Now, you do go on to compare the judicial guarantees of the military commissions with those of Article III, federal courts. But even here I think you understate the differences between the two, and give insufficient weight to the value of these differences. First, you claim that statements obtained from torture or cruel, inhuman, and degrading treatment are not admissible in military commissions, but I think that’s far from clear either as a matter of law or practice. Lax hearsay rules (which is a separate problem, as you note) could allow such statements in, as could a rule that allows coercive statements to be admitted if it is “in the interest of justice.” Indeed, the prosecution of Omar Khadr raises serious questions regarding whether statements obtained as a result of torture will be barred in military commissions. Second, as you point out, whether defendants at Guantanamo will be afforded all the constitutional protections typically afforded to criminal defendants remains to be determined. But what you fail to point out is that as a matter of policy, the government continues to forcefully argue that the procedural guarantees of the Constitution don’t apply at Guantanamo. Third, there is the day-to-day practice of the military commissions trials, which is very unfriendly to the defendant; the pattern of resignations of military commissions prosecutors and the ongoing, vocal complaints from detainees’ defense counsel regarding their inability to fully advocate on behalf of their clients, are not mere coincidence. I could go on, but I think it’s fairly clear that we probably disagree on the degree to which military commissions provide the robust procedural safeguards of Article III, federal courts.

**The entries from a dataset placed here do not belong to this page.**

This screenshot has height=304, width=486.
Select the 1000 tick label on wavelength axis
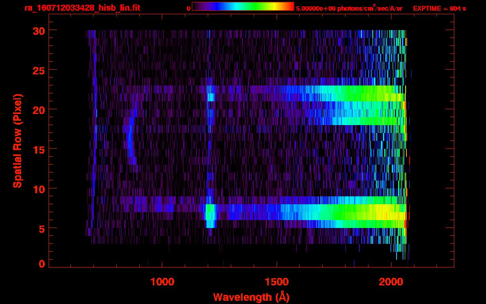coord(162,282)
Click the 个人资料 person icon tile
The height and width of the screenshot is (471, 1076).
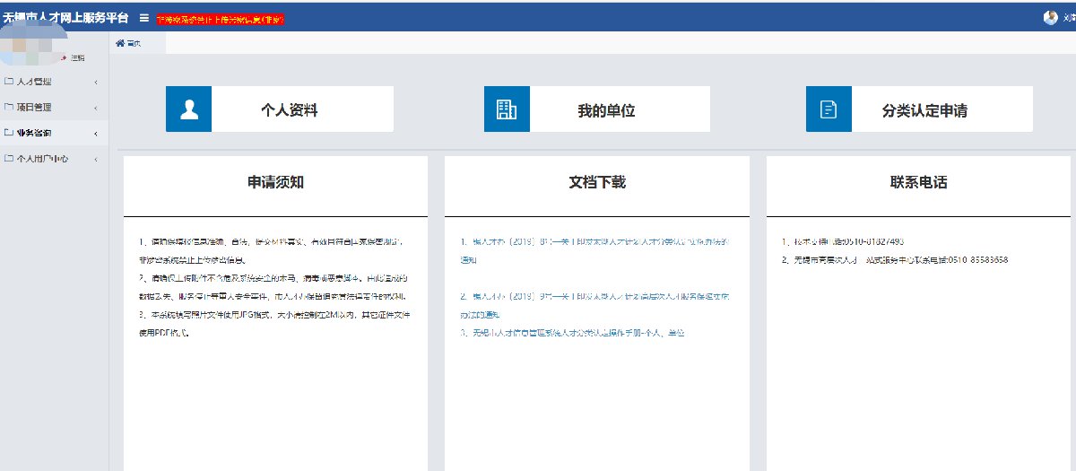click(x=188, y=109)
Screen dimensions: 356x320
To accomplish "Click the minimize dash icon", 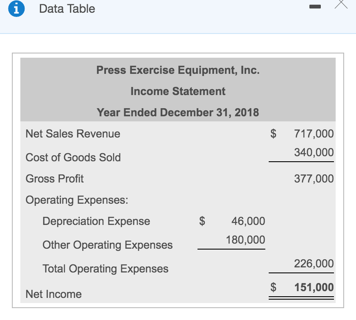I will pos(315,7).
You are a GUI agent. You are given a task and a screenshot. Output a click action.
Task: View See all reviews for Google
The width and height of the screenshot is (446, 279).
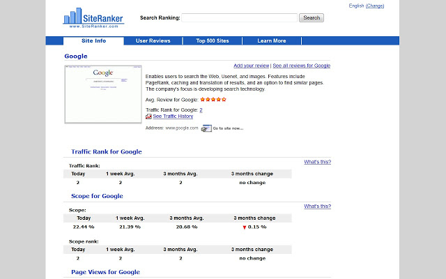(x=301, y=66)
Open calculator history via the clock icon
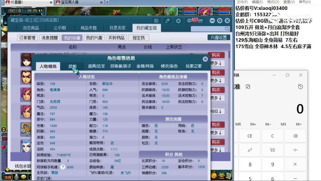This screenshot has height=181, width=321. click(300, 86)
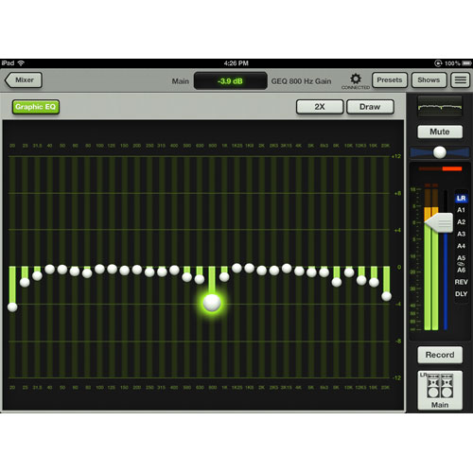Click the pan balance slider knob
Viewport: 473px width, 473px height.
click(440, 152)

The most fundamental issue relates to the principle of legality and although you raise this issue, I think you give it short shrift. Military commissions were designed to try combatants for serious violations of the laws of war, but most of the Guantanamo detainees slated for military commission trials are either civilians or low-level combatants; none, as far as I’m aware, have been charged with any universally recognized war crime. You do note that whether military commissions can legitimately prosecute conspiracy, material support, or unlawful killing – the three charges most frequently used in military commissions cases – remains a “hot issue,” but you don’t seem to appreciate the gravity of the concerns human rights advocates have about this. International legal scholars agree that these are not war crimes and, even if these crimes could be codified as such, doing so and moving forward with prosecutions would constitute ex post facto punishment and violate the universal principle of legality. Thus the legality issue isn’t merely about whether the military commissions are “useful” for incapacitating terrorists, as you put it; it is about the sanctity of international law generally, and International Humanitarian Law in particular.